From what has been explained above and from Gabriela’s testimony, we can see that in recent decades, there has been a significant shift in the technical composition of the working class in the Canary Islands. Moreover, this shift also reflects a change in the social composition, as Notes from Below would say, with female and migrant labor increasingly prevalent in the hotel industry. This transformation has led to a reshaping of the political landscape, extending historical demands - made more visible by the Kellys but with deep roots - to include new ones, such as the abolition of the foreigners law, the recognition of the hotel industry agreement as the only legitimate form of contracting, and the prohibition of outsourcing.

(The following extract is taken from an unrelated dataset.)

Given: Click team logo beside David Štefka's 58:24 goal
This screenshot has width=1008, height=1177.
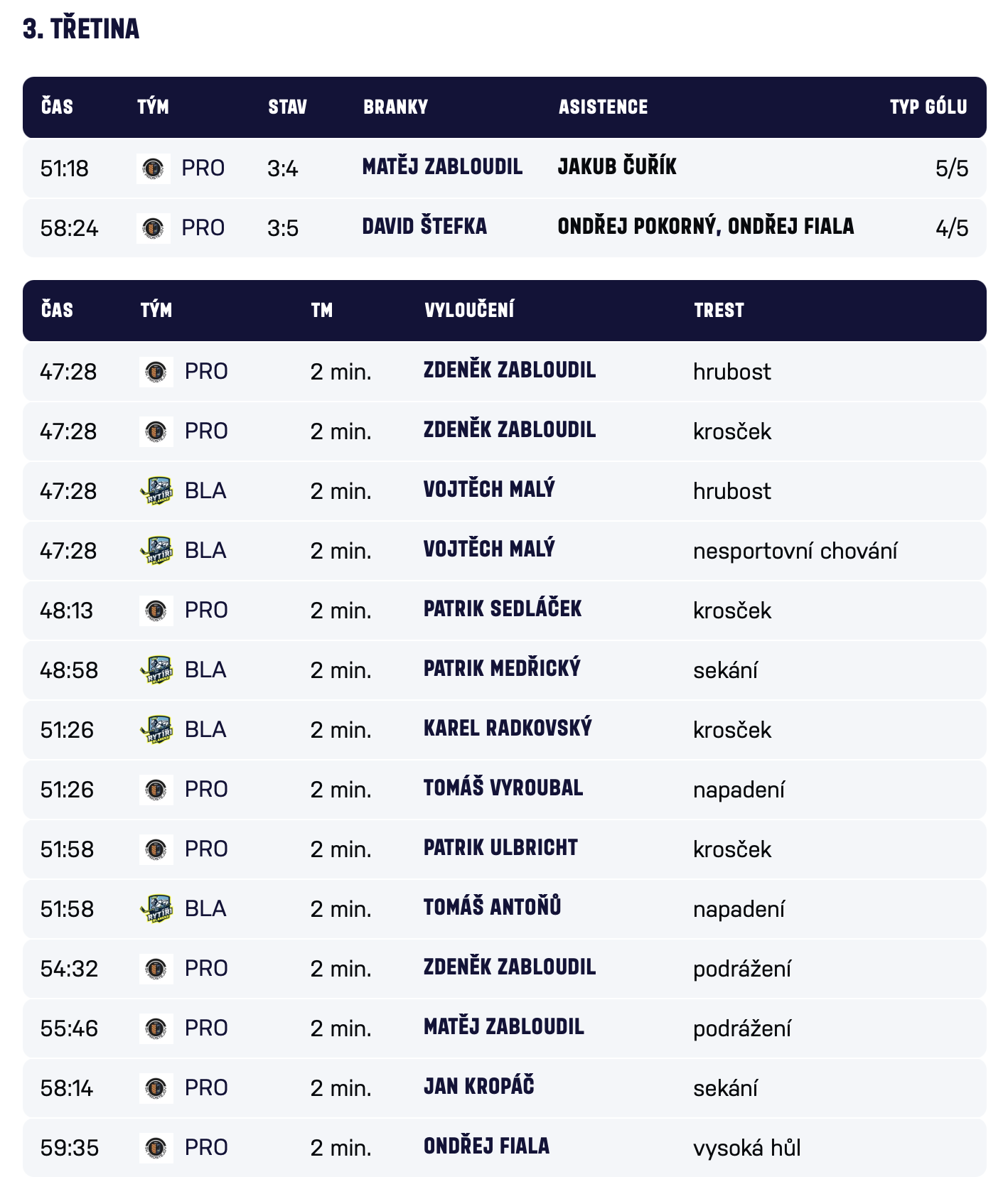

To conclude, we would like to present an reflection that emerged in the course of this research, and which attempted to answer the question of who the tourist is? During our work we met a middle-aged German couple, he was an administrative worker in a public hospital, and she was a nurse. Their expectations were that: “we wanted a place with sun and a beach to be able to relax”. A retired Austrian postman and a friend of his who is a railway driver, both in their 60s said: “We come here every year, and we always come back rested and with renewed energy”. A Swedish retired couple, he worked in a bottling factory and she in a retirement home, told us: “A few years ago we bought a bungalow, we spent long periods of time here enjoying our retirement”. A 29-year-old from the UK, who did not specify his profession, told us that he came on an all-inclusive package, which is very popular with tourists visiting the Canaries (almost 54% book through tour operators), especially those from the working classes.

Although the sample is not large enough to draw definitive conclusions, it does open up a line of inquiry. What we observe is that a significant proportion of guests tend to come from the working classes in Europe - people who are tired and generally exhausted. Tourism, as a leisure industry, and the trajectories it creates, prompt us to reconsider the question of reproduction and reproductive labour from a global perspective. This allows us to see how European and metropolitan labour power is, in part, sustained by the feminised Canarian and migrant workforce during the holiday period. This form of exploitation of reproductive labour is captured by Yaiza, who says: ‘I’m already realising that I’m often cleaning the toilet for a woman who probably spends her life cleaning toilets at home.


  1. “Only 5% of cleaners retire from their jobs with a full retirement pension: the rest leave before they are completely exhausted,” reveals Angelina Martín, a labour lawyer who has provided support for the struggles of this collective since its foundation. That is why early public retirement at 58 is one of the key battle fronts, as attempts are being made to impose private retirement plans for women workers. 


author

Antonio R. Cruz

Antonio R. Cruz is an organiser and researcher who works with workers in ‘las que limpian’ or The Kellys in Gran Ganaria.